Each record that follows must be reproduced exactly.
====================
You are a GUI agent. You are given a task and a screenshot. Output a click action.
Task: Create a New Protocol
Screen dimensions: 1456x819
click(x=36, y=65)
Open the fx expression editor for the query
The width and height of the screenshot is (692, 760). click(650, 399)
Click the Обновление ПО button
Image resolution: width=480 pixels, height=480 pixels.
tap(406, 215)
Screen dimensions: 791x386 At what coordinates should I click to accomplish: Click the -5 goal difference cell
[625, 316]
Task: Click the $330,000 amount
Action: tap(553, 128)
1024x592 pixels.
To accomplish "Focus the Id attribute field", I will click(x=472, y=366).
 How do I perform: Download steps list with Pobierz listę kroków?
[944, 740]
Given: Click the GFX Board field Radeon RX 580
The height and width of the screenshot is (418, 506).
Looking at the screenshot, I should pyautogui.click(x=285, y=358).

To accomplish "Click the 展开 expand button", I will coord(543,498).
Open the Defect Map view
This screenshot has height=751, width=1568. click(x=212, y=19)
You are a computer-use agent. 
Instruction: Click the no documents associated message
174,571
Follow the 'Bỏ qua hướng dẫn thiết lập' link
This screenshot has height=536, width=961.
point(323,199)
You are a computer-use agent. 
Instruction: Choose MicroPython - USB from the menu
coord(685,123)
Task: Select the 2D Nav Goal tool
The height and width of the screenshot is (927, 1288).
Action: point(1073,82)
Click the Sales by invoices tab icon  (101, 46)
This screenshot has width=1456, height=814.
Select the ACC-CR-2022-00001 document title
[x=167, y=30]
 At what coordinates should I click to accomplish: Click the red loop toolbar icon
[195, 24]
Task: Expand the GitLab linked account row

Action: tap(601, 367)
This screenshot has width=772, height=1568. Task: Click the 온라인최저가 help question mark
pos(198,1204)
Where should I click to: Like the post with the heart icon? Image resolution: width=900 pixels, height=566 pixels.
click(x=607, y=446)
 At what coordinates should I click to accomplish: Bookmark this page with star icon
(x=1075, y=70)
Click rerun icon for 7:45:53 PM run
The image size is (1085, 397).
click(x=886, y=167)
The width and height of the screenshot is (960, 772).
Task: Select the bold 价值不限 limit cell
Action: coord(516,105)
====================
_Response to this task_
You are a GUI agent. You are given a task and a screenshot. Output a click action.
Task: Create a New Protocol
Screen dimensions: 1456x819
click(x=36, y=65)
Open the fx expression editor for the query
The width and height of the screenshot is (692, 760). click(650, 399)
Click the Обновление ПО button
Image resolution: width=480 pixels, height=480 pixels.
tap(406, 215)
Screen dimensions: 791x386 At what coordinates should I click to accomplish: Click the -5 goal difference cell
[625, 316]
Task: Click the $330,000 amount
Action: tap(553, 128)
1024x592 pixels.
To accomplish "Focus the Id attribute field", I will click(x=472, y=366).
 How do I perform: Download steps list with Pobierz listę kroków?
[944, 740]
Given: Click the GFX Board field Radeon RX 580
The height and width of the screenshot is (418, 506).
Looking at the screenshot, I should pyautogui.click(x=285, y=358).

To accomplish "Click the 展开 expand button", I will coord(543,498).
Open the Defect Map view
This screenshot has height=751, width=1568. click(x=212, y=19)
You are a computer-use agent. 
Instruction: Click the no documents associated message
174,571
Follow the 'Bỏ qua hướng dẫn thiết lập' link
This screenshot has height=536, width=961.
point(323,199)
You are a computer-use agent. 
Instruction: Choose MicroPython - USB from the menu
coord(685,123)
Task: Select the 2D Nav Goal tool
The height and width of the screenshot is (927, 1288).
Action: point(1073,82)
Click the Sales by invoices tab icon  (101, 46)
This screenshot has width=1456, height=814.
Select the ACC-CR-2022-00001 document title
[x=167, y=30]
 At what coordinates should I click to accomplish: Click the red loop toolbar icon
[195, 24]
Task: Expand the GitLab linked account row

Action: tap(601, 367)
This screenshot has width=772, height=1568. Task: Click the 온라인최저가 help question mark
pos(198,1204)
Where should I click to: Like the post with the heart icon? Image resolution: width=900 pixels, height=566 pixels.
click(x=607, y=446)
 At what coordinates should I click to accomplish: Bookmark this page with star icon
(x=1075, y=70)
Click rerun icon for 7:45:53 PM run
The image size is (1085, 397).
click(x=886, y=167)
The width and height of the screenshot is (960, 772).
Task: Select the bold 价值不限 limit cell
Action: coord(516,105)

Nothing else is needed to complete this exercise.